In today’s blog post I want to share with you an experience I had last year in June when I visited Duesseldorf’s Aquazoo.
Months before I had “friended” a tame otter named Nemo on Facebook along with his owner, Dr. Wolfgang Gettmann, the recently retired Director of the Aquazoo.
Nemo is an eight year old Asian short-clawed otter who was adopted by Wolfgang as a pup because his mum couldn’t care for him. Nemo has since become a media star not only in Germany, but also an international social media phenomenon – at the time of writing he has 2893 Facebook friends. The cute chap has posed with many of Germany’s celebrities including model Eva Padberg and TV stars Verona Pooth and Guenther Jauch. Apart from being famous he also fulfils the serious role of being an international ambassador for all 13 otter species and he accompanies Wolfgang on his various appearances to raise awareness for the International Otter Survival Fund.
Nemo lives with Wolfgang and his family. He also grew up with Laika, a German shepherd, with whom he formed a close bond. Sadly, Laika died in 2011, but not long after her death Balou, a Hovawart puppy, was brought into the family to cheer Nemo up.
Nemo not only enjoys walks on a harness with Balou, but Wolfgang, an enthusiastic canoeist, also takes him on his canoe trips. On these trips he is allowed to swim on a long leash.
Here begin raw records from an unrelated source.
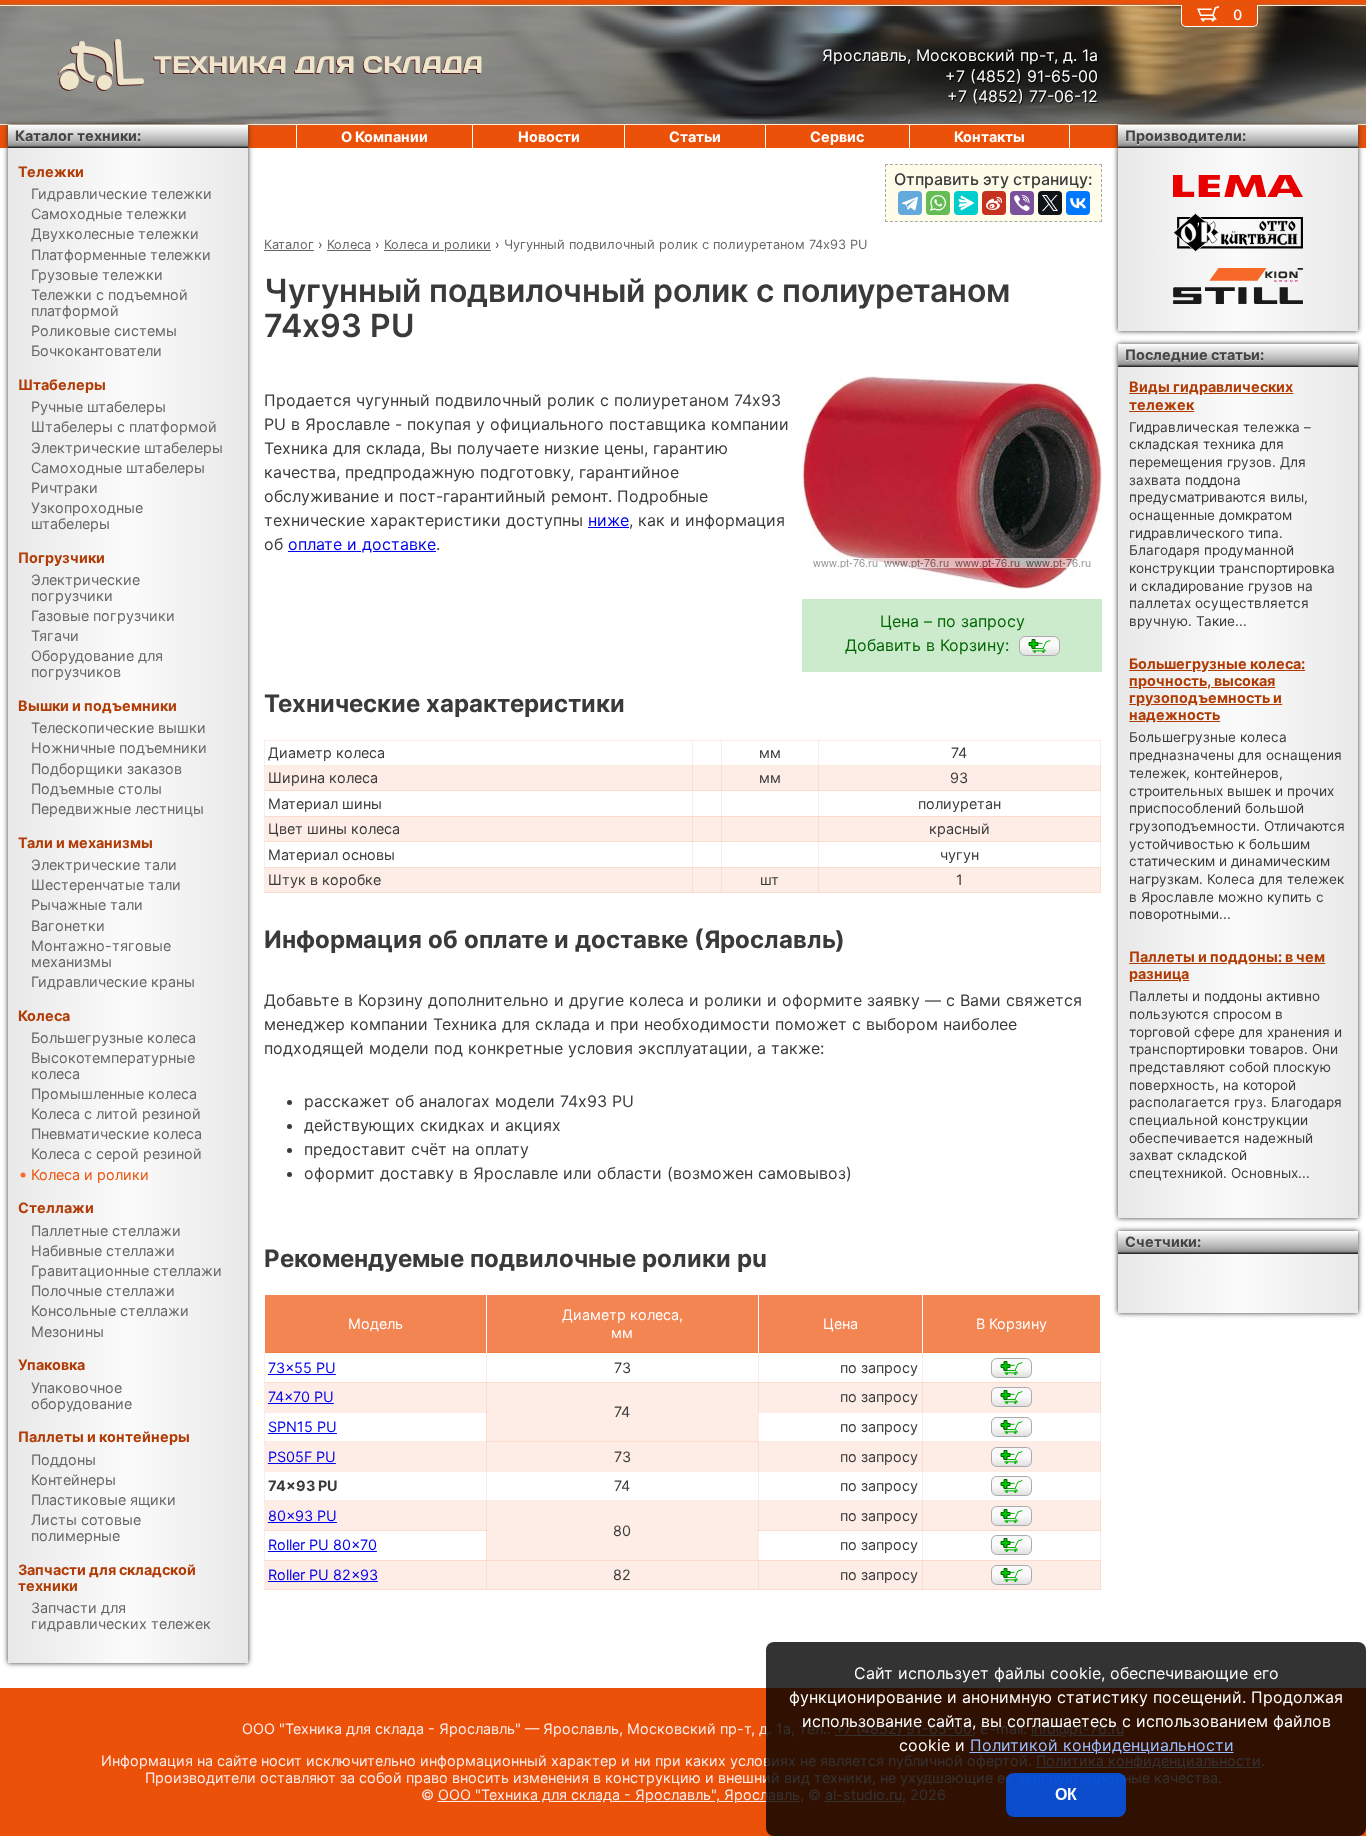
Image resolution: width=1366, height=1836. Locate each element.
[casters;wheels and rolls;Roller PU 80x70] (1011, 1545)
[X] (1050, 203)
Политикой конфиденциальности (1102, 1745)
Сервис (837, 136)
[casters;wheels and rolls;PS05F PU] (1011, 1457)
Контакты (989, 136)
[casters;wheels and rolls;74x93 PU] (1039, 646)
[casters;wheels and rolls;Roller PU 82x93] (1011, 1575)
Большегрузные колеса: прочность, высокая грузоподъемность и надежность (1217, 689)
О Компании (384, 136)
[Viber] (1022, 203)
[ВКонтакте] (1078, 203)
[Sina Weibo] (994, 203)
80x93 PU (302, 1515)
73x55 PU (302, 1367)
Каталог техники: (78, 135)
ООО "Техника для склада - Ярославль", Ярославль (619, 1794)
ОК (1066, 1794)
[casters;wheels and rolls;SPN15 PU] (1011, 1427)
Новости (549, 136)
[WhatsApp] (938, 203)
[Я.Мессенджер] (966, 203)
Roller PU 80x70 (322, 1544)
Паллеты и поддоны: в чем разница (1227, 965)
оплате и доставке (362, 544)
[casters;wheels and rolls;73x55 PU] (1011, 1368)
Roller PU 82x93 (323, 1574)
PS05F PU (302, 1456)
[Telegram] (910, 203)
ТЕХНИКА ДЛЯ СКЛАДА (318, 64)
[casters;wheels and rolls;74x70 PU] (1011, 1397)
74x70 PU (301, 1396)
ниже (608, 520)
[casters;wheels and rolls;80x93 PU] (1011, 1516)
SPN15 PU (302, 1426)
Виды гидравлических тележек (1211, 395)
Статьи (695, 136)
You can find a video of Nemo in action here here.
Back to meeting Nemo – when we planned our visit to Cologne I emailed Wolfgang and asked if it was by any chance possible to meet Nemo in person – mainly because I noticed a few people on Facebook have done so, and Duesseldorf is only half an hour’s train ride away from Cologne. He kindly wrote back and invited us. I couldn’t believe my luck and privilege. Knowing that Nemo loves chewing on baby’s dummies we bought some as a gift.
When we arrived at Aquazoo we had more than an hour until the scheduled meeting, so we had a look around first. The Aquazoo has an impressive variety of exhibits representing different aquatic environments. Highlights include a vast shark tank, a tropical hall stocked with reptiles and of course an otter enclosure.
And then at 3pm we got to meet Nemo. He had just woken up and was enjoying a snack of cucumbers. It’s really hard to describe the cute noises he makes. Wolfgang offered us coffee and we sat down in his office to have a chat about all things otter. We found out a lot of things about Nemo too. Looking around in his office it was clear that Nemo is indeed the boss!
He even has his own cat basket to sleep in! After our chat it was time for a wander outside.
He got dressed and an intern picked him up for his stroll around the Aquazoo’s outside area. At one point he jumped into a pond covered in duckweed and had a good swim and hunt around. Wolfgang joined us to tell us the story of a Japanese visitor who managed to fall into that pond!
Back inside we were treated to the unusual sight of a wet otter rubbing himself dry on a towel.
We also had a go at play-fighting – something I wouldn’t necessarily recommend – while his paws are soft and very dextrous, his jaw is incredibly strong – and when he even playfully bites you it does hurt!
Wolfgang also showed us Nemo’s find-the-food game.
We spent about two hours with Nemo and Wolfgang, who also provided us with some otter related literature and a Nemo dvd.
Before we had to say goodbye we also had the privilege to have Nemo on our shoulders. It was a strange feeling having this cute warm and still slightly damp creature breathing close to my face. He didn’t wriggle much – unlike our cat! Instead he was ever the professional and didn’t mind at all!
And then sadly it was time to go.
We very much enjoyed our encounter – a truly pawsome experience.
A Few Asian Otter Facts:
- Nemo is an Asian short-clawed otter – the smallest of all otters.
- They can weigh up to 5 kilos, while their overall length can vary between 70 and 100cm (head to tip of the tail)
- Asian short-clawed otters can be found in Burma, Bangladesh, India, Vietnam, Thailand, Philippines, southern China, Taiwan, Laos, Malaysia and Indonesia
- The Asian otter has very distinctive and dextrous paws – its claws don’t extend beyond the fleshy end pads of its partially webbed toes (as you can see in the images)
- Their social structure revolves around one pair of Alpha pair which breeds, while the group helps out with the rearing of the pups.
- Loss of habitat and pollution means that this species is regarded as vulnerable and included in the IUCN Red List of Threatened Species.
- This otter species has a long tail which forms on-third of its total body length. The tail is incredibly strong and used for balance when standing up, propelling the body through water as well as steering. The base of the tail also has subcutaneous and scent glands.
- Asian otters are monogamous and the female can produce two litters a year – giving birth to up to six pups.
- Otters of this species can get between 11 and 16 years old.